Sammarinese motorcycle racer (born 1983)

Manuel Poggiali (/it/; born 14 February 1983) is a Sammarinese Grand Prix motorcycle road racing World Champion. He was the 2001 125cc World Champion, and the 2003 250cc World Champion. He scored 12 race wins, 11 pole positions, and 35 podium finishes.

==Career==
Poggiali began racing Minibikes in 1994, and made his first Grand Prix starts in 1998, also winning the Italian 125cc Championship that year. He went into the 125cc World Championship full-time in 1999, and showed promise over the next two years, scoring a first podium at Assen in 2000. In 2001 he improved to win the title on a Gilera. He remained in the class in 2002, scoring seven podiums in the first eight races but failing to defend his title, losing out to Arnaud Vincent.

For 2003, Poggiali moved up to 250s, and followed Freddie Spencer and Tetsuya Harada in winning the title at his first attempt, including victories in the season's first two races.
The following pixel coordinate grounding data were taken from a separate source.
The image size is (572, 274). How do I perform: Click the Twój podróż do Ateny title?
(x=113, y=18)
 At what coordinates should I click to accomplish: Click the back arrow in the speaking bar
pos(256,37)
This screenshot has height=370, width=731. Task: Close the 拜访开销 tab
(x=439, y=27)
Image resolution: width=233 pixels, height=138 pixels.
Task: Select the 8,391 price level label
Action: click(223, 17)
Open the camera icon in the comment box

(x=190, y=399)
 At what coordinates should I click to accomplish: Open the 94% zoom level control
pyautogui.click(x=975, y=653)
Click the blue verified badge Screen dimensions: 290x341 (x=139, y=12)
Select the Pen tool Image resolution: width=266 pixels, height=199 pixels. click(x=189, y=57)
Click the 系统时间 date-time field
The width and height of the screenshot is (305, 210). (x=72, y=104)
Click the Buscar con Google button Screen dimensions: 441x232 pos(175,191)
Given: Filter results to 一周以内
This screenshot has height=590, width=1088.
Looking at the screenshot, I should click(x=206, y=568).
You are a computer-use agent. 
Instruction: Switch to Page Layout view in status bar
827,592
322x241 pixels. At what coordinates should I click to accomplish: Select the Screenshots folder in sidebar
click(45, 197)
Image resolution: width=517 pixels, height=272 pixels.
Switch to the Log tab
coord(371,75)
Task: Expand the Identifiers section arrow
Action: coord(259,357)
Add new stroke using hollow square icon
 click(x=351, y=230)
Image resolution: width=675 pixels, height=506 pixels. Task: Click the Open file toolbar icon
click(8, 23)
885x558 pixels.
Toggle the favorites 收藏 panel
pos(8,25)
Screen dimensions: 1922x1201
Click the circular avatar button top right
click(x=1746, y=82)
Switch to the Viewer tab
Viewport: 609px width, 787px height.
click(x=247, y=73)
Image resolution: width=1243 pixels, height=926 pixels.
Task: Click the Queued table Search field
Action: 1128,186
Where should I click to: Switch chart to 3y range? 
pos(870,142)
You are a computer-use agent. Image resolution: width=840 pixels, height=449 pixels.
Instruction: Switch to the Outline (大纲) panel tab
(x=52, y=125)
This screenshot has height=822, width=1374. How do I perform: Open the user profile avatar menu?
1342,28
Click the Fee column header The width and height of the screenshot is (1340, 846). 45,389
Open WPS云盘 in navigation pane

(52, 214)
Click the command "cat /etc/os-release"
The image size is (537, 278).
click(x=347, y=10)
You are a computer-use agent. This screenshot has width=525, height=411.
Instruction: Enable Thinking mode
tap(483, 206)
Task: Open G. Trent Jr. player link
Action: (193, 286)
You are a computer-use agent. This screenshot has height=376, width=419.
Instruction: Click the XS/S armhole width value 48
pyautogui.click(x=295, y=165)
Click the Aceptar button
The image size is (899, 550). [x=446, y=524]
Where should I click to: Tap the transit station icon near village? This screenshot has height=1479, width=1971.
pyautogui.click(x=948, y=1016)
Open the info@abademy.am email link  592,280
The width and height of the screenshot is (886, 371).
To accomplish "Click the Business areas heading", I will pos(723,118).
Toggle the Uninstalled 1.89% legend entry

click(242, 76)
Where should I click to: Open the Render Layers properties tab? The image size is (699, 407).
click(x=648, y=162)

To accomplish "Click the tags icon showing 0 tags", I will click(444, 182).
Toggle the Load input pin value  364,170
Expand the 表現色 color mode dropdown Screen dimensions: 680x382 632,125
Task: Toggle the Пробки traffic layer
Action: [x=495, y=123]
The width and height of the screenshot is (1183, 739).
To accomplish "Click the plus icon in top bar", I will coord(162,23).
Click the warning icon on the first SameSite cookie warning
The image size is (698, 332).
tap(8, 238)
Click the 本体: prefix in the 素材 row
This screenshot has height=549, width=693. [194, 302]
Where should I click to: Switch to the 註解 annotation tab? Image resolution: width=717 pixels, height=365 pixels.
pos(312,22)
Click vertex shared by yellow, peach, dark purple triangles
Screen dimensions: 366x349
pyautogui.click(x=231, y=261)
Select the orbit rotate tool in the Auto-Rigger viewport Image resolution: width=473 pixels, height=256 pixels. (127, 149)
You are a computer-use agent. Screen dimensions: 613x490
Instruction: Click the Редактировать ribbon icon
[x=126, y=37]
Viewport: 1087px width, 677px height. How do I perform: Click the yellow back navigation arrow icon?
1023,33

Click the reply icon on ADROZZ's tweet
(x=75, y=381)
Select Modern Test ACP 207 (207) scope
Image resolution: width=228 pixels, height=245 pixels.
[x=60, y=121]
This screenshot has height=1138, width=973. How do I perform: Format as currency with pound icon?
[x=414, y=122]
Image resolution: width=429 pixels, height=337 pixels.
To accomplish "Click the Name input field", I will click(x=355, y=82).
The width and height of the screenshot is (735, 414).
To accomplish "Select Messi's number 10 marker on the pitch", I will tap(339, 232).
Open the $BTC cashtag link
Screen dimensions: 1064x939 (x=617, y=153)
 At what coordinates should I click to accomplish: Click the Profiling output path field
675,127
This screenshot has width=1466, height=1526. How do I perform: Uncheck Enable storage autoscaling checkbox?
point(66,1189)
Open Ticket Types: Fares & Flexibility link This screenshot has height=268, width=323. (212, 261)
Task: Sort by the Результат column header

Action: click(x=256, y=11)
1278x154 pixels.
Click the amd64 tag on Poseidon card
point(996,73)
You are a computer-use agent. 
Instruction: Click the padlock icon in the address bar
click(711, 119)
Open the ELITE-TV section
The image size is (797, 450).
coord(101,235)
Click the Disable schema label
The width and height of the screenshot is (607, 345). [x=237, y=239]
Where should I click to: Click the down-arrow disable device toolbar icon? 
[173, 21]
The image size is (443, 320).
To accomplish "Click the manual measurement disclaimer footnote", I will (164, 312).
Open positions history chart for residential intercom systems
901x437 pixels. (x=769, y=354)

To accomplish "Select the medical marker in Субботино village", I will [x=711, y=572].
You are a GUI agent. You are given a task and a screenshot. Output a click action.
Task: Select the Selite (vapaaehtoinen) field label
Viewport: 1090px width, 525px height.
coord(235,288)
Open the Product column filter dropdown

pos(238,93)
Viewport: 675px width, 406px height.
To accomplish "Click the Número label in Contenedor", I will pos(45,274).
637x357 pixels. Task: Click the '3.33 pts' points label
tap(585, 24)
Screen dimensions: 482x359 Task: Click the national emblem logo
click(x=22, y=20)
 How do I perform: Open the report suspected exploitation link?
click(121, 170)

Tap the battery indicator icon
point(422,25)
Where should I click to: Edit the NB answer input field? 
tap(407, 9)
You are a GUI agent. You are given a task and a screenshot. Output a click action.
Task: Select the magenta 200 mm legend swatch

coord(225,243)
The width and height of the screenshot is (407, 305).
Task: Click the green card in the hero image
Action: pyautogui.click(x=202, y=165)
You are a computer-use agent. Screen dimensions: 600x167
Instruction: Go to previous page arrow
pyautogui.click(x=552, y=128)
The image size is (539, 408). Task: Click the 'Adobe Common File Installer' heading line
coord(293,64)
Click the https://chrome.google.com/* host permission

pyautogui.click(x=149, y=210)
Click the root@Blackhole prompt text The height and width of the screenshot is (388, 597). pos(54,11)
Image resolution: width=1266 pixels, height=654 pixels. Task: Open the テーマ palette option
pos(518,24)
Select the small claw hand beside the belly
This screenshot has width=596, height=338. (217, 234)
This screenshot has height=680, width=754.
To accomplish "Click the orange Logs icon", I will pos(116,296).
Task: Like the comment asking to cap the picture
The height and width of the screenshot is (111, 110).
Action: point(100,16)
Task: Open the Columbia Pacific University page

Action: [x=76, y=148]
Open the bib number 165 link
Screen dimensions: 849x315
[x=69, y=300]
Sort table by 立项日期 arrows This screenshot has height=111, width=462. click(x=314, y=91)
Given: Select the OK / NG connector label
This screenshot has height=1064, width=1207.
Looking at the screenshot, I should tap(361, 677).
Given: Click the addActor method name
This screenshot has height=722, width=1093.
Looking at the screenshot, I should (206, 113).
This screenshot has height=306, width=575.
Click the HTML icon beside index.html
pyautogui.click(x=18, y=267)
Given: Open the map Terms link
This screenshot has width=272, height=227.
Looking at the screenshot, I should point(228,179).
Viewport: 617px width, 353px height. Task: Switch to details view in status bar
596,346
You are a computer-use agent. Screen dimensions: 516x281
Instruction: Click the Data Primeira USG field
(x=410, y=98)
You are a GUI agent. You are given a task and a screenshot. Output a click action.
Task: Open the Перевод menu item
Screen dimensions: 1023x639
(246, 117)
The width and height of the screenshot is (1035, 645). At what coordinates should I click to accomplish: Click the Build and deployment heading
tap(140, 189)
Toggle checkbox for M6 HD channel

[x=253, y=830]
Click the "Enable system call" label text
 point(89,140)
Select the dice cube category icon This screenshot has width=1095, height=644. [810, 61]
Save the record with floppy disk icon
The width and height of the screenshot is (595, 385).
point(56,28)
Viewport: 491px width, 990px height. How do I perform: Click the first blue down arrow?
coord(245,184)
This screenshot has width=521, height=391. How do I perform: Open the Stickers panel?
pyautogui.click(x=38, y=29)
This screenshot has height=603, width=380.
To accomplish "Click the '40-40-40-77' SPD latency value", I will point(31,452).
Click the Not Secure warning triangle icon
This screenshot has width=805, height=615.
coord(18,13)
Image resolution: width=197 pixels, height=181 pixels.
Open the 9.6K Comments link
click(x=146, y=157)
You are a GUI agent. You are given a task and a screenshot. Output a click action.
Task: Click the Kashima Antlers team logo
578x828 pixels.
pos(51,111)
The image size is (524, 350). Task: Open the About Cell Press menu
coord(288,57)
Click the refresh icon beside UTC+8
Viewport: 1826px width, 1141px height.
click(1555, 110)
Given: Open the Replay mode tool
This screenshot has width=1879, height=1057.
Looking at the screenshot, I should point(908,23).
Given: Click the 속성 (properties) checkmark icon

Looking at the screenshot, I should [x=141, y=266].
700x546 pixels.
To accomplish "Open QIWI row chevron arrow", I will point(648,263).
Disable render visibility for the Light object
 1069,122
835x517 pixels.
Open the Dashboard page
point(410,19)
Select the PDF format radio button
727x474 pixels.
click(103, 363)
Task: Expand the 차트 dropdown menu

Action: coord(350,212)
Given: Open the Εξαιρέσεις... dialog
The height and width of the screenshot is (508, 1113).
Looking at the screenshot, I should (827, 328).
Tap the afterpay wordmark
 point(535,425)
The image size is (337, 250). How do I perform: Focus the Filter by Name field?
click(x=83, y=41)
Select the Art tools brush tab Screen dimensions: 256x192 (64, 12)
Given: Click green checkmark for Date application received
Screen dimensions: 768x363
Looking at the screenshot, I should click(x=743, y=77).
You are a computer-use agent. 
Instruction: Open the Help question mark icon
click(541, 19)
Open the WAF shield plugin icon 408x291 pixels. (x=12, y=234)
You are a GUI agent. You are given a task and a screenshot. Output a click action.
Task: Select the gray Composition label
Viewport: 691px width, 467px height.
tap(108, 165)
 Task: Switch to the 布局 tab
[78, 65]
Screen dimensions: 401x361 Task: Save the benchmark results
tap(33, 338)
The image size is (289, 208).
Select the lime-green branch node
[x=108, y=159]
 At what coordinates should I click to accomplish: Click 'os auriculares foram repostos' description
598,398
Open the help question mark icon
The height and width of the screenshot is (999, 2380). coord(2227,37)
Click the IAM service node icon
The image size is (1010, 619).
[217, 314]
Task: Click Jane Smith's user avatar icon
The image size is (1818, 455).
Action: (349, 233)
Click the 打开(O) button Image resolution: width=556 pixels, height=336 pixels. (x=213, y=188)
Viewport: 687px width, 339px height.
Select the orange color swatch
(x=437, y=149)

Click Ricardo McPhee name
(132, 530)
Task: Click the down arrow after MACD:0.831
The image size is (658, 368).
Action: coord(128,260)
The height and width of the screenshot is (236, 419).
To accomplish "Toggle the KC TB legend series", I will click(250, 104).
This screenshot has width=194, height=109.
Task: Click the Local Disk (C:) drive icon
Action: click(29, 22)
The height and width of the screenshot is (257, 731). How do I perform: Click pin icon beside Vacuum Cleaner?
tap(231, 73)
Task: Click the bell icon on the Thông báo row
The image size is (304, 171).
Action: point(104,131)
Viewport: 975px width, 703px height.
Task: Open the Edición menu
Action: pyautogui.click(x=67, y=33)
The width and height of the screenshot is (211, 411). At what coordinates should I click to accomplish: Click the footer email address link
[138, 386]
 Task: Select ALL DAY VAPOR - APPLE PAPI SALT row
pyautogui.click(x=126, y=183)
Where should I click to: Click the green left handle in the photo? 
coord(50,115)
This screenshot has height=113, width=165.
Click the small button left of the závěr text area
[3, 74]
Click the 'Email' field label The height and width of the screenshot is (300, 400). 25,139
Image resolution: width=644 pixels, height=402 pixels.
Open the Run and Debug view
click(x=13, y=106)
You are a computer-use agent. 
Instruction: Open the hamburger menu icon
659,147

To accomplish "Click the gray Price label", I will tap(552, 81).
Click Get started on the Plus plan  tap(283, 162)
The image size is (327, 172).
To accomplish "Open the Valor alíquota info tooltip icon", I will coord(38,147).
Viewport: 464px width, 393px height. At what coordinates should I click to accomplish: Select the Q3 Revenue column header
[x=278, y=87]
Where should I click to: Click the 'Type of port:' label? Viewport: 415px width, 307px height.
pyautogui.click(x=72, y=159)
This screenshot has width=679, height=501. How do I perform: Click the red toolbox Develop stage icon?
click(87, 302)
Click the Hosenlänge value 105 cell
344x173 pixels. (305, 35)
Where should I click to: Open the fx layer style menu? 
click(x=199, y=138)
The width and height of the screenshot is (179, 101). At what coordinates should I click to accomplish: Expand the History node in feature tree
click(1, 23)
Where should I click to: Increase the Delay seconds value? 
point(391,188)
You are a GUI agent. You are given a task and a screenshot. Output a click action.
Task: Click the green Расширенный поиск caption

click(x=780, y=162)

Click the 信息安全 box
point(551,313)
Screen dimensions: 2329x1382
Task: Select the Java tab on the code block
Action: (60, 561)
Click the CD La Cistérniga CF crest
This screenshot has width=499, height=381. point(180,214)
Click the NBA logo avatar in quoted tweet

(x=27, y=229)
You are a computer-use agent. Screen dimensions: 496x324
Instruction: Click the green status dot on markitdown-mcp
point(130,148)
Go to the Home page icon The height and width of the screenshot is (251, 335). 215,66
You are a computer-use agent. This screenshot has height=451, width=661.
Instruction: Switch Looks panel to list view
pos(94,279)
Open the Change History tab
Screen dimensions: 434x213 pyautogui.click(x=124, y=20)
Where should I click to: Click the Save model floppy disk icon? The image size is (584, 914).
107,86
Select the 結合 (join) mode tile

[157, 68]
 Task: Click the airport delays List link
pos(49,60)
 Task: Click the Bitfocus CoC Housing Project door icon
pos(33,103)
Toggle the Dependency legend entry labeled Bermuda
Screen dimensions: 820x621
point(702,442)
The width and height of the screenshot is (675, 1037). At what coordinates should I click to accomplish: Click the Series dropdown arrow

He had a disappointing 2004 however, finishing only 9th overall with just three podium results.

For 2005, Poggiali returned to 125s, again looking like a shadow of his former self, failing to take a single podium. In 2006, he raced in the 250cc class for the KTM team, but they did not renew his contract for 2007. Although he received some offers from 125cc, 250cc, and Superbike teams, he decided to refuse the offers and take a sabbatical, hoping to get better offers in 2008. He made his return to racing after announcing that he would ride for Campetella Racing alongside Fabrizio Lai. He decided to retire midseason after losing enthusiasm.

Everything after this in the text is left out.